= Ulrich of Eppenstein =

Ulrich of Eppenstein (c. 1047?–1121) served between 1071 and his death as Abbot of the powerful Abbey of Saint Gall. Ulrich was prominent as a supporter of Emperor Henry IV during the civil wars that erupted out of the power struggles between the emperor and the papacy during the closing decades of the eleventh century.

==Name==
Sources that focus on his role as Abbot of St. Gallen sometimes refer to him as Ulrich III of St Gallen. In 1086 he was also appointed Patriarch of Aquileia, in respect of which sources may refer to him as Ulrich I of Aquileia.

==Life==

===Family provenance===
Ulrich was born into the Eppensteiner family, a leading family in Carantania. His father, Markwart von Eppenstein, was a supporter of the emperor in his conflicts with Rome. His mother, Liutbirg of Plain, was a daughter of Wilhelm of the Sann. Of his known siblings the eldest, Liutold of Eppenstein, would succeed to their father's dukedom and lands in 1177. The second brother, Henry, succeeded when Luitold died in 1190. The third brother, called Markwart, probably died young. Ulrich entered the church: he was the fourth son. All the brothers who lived long enough to feature in the sources participated actively in the Investiture Controversy in support of the emperor. Because of the way local rivalries became intertwined with continental politics, this meant sustained conflict closer to home with dynastic families supporting the papacy, notably the von Zähringens and the von Rheinfeldens.

===Office===
The Eppensteiners and the Emperor Henry IV shared their descent from Herman II of Swabia, who was probably Ulrich's great grandfather, and the emperor saw in young Ulrich a loyal supporter. In 1077 Ulrich was appointed Abbot of Saint Gall / Saint Gallen in succession to the abbot Ulrich II who had died on 9 December 1076. The appointment was contested by the "anti-abbot" Lutold between 1177 and 1183. Lutold's appointment was conferred by the "anti-king", Rudolf of Rheinfelden. One objection cited for Ulrich's appointment was that he was young - aged "only about 30". Lutold came from the nearby Abbey of Reichenau, but sources indicated that the monks at St. Gallen nevertheless favoured the newcomer to monasticism, Ulrich, in the war that enfolded him because they, like Ulrich, backed the emperor against the pope. Two years later Ulrich himself was given the additional appointment of "anti-abbot" of Reichenau, but the Monastery at Reichenau supported the papal cause and Ulich's base remained at St. Gallen. In 1083 St Gallen itself was attacked by an army led by Folknand von Toggenburg, but Ulrich managed to drive off the attackers. Another assault in 1086 seems to have been less serious. Nevertheless, by 1086 the abbey had been impoverished, and many of the church ornaments had been sold.
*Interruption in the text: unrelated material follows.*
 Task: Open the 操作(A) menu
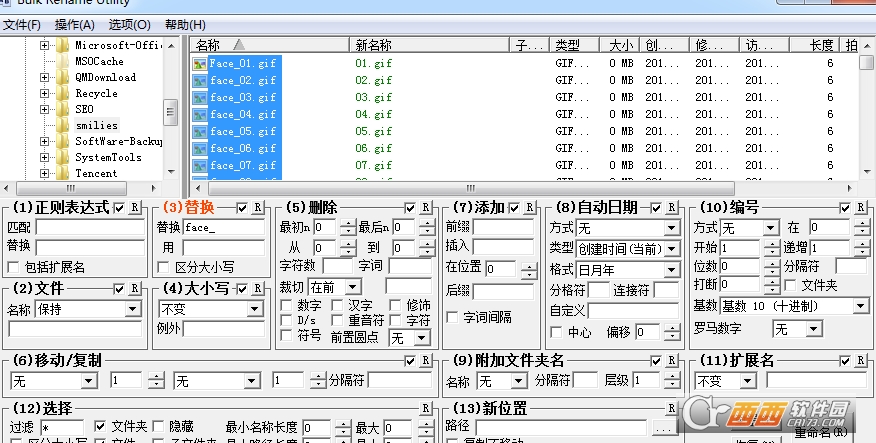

The "anti-abbot" Lutold was replaced in 1083 by a new "anti-abbot", another Reichenau monk called Werinhar, and one source indicates that Werinhar successfully supplanted Ulrich for a time. Meanwhile, on the international stage the "anti-king", Rudolf of Rheinfelden had died following a battle in 1080; his place as "anti-king" being taken by Hermann of Salm. Hermann was less effective as a leader for the papal side than Rudolf had been. Support for the rebellion against the emperor was fading: in St. Gallen the "anti-abbot", Werinhar, formally abdicated his claim in 1086, possibly persuaded to do so by the resistance he met from St. Gallen's monks, and calm slowly returned. As a reward for his energetic loyalty, in 1086 the emperor conferred on Ulrich the Patriarchate of Aquileia, a wealthy region where his elder brother, Henry already exercised secular overlordship in support of the emperor. It is believed that in it was Ulrich of Eppenstein who in 1119 established at Moggio a Benedictine monastery, dedicated to Saint Gall. Moggio was along the route between St. Gallen and Aquileia and the new foundation was presumably intended to strengthen communication links between the region of Ulrich's patriarchate and his Abbey of Saint Gall.

===Death===
Ulrich von Eppenstein probably died on 13 December 1121 at Aquileia. However, residual uncertainty as to his date of death remains because of other surviving entries in the records at St. Gallen which support the dates 2 April and 7 October as anniversaries of his death.